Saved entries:

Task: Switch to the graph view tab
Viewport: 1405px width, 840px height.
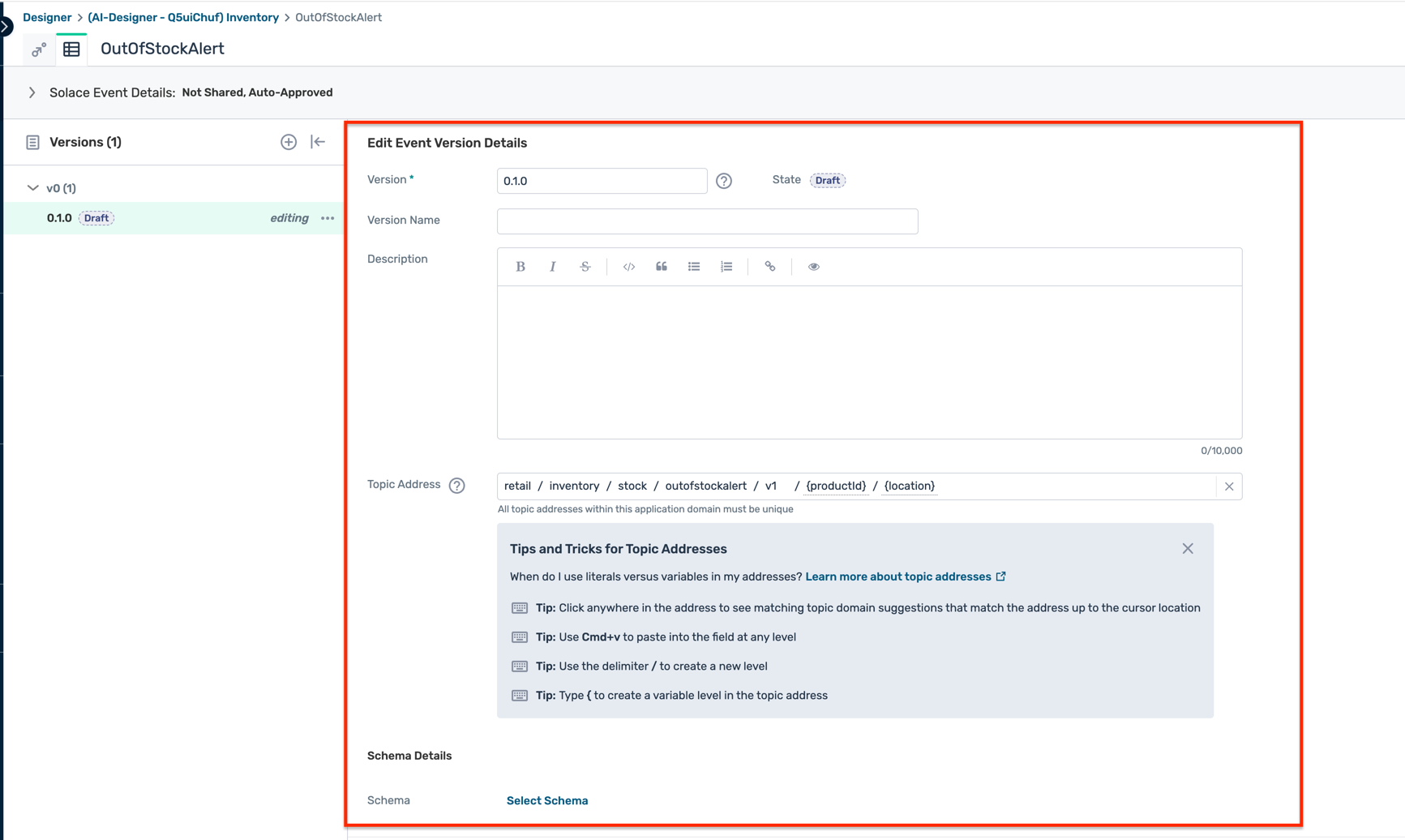Action: 38,50
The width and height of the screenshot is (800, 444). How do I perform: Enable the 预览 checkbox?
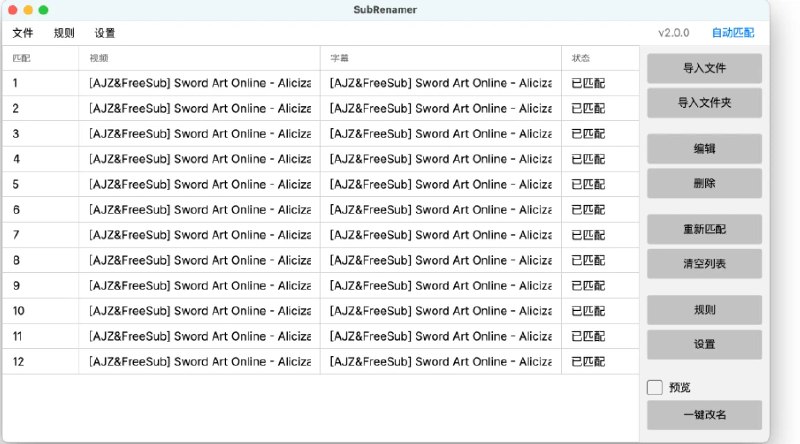pyautogui.click(x=655, y=387)
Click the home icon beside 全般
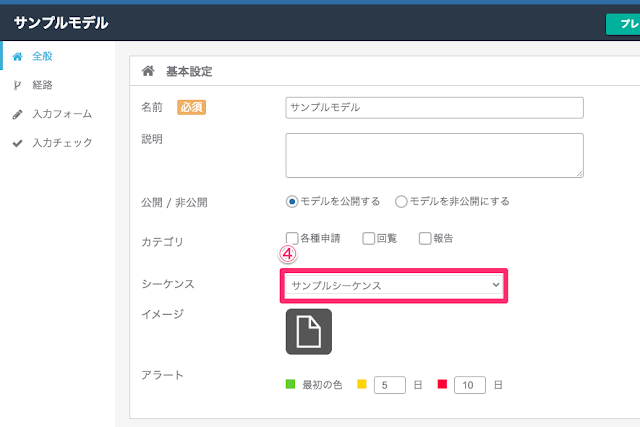The width and height of the screenshot is (640, 427). click(x=17, y=56)
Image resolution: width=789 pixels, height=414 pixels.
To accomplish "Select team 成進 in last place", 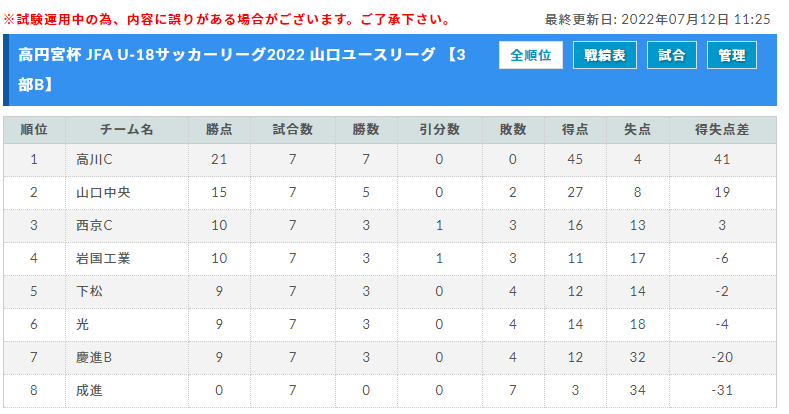I will (89, 390).
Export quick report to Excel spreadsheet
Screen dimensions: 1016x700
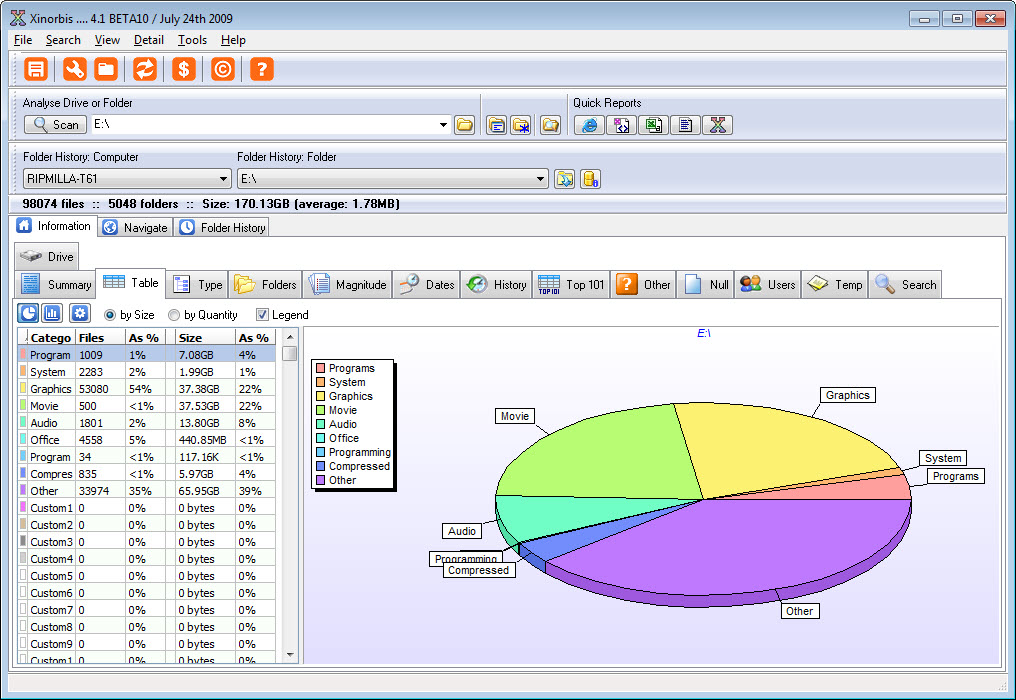pos(653,125)
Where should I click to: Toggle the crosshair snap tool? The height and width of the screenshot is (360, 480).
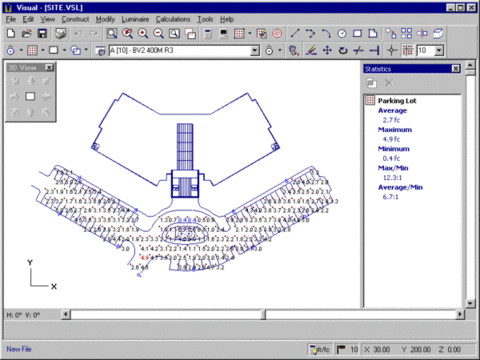pos(392,50)
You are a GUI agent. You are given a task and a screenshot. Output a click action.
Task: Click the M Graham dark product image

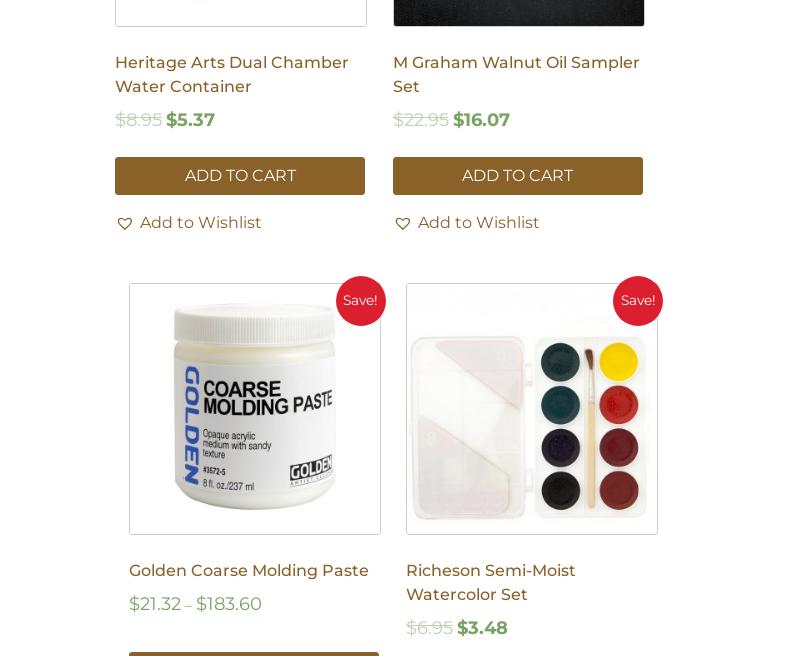519,13
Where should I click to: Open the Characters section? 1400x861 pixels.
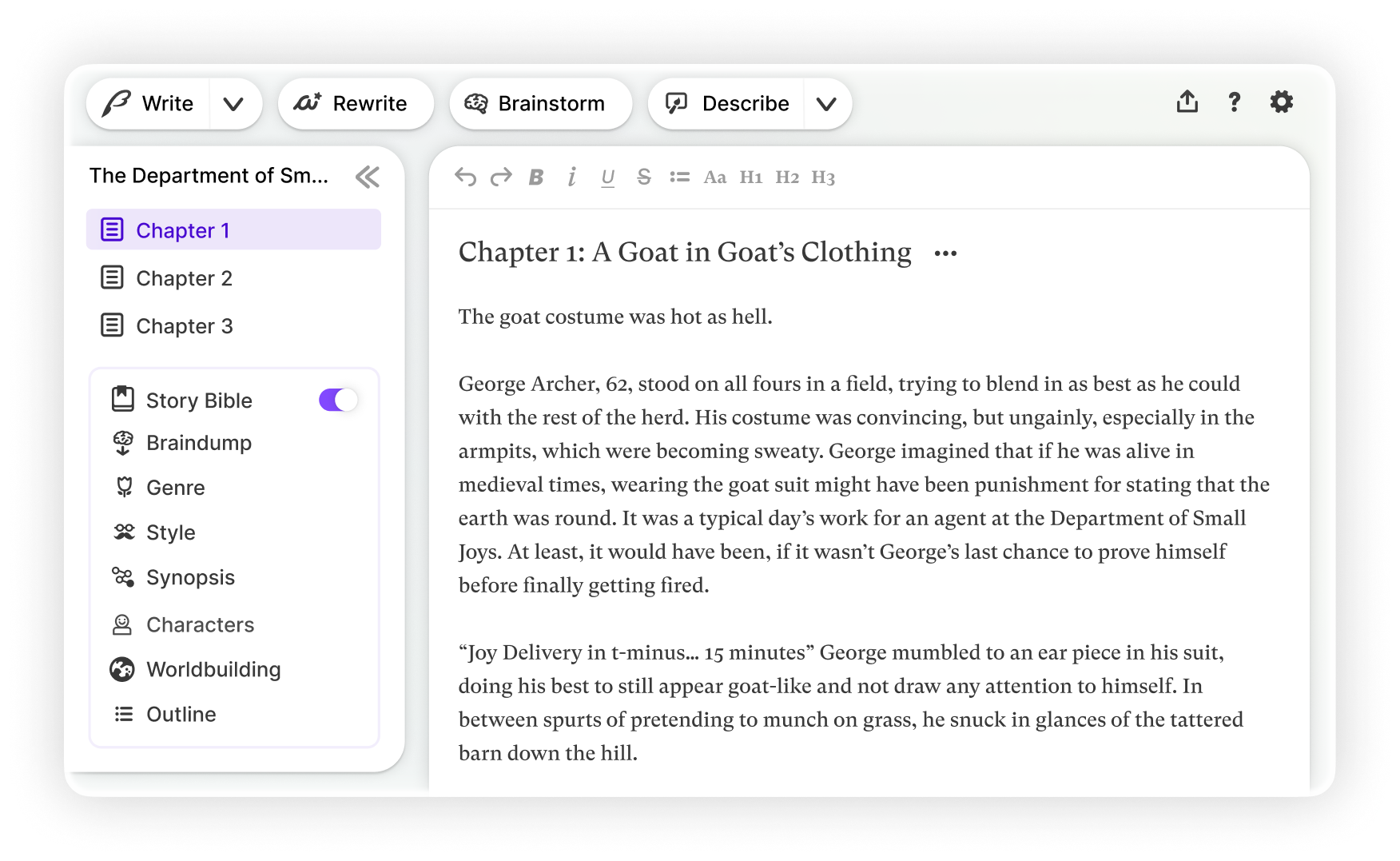click(x=200, y=624)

- How to complete this task
Write out exactly the lines beginning with the line that holds "Export quick report to Excel spreadsheet" and ending with the final line of the data, both ends included, without the pictures.

- Result for this task
Export quick report to Excel spreadsheet
Screen dimensions: 1016x700
pos(653,125)
Where should I click to: Toggle the crosshair snap tool? The height and width of the screenshot is (360, 480).
pos(392,50)
You are a GUI agent. You are given a task and a screenshot. Output a click action.
Task: Click the M Graham dark product image

519,13
Where should I click to: Open the Characters section? 1400x861 pixels.
click(x=200, y=624)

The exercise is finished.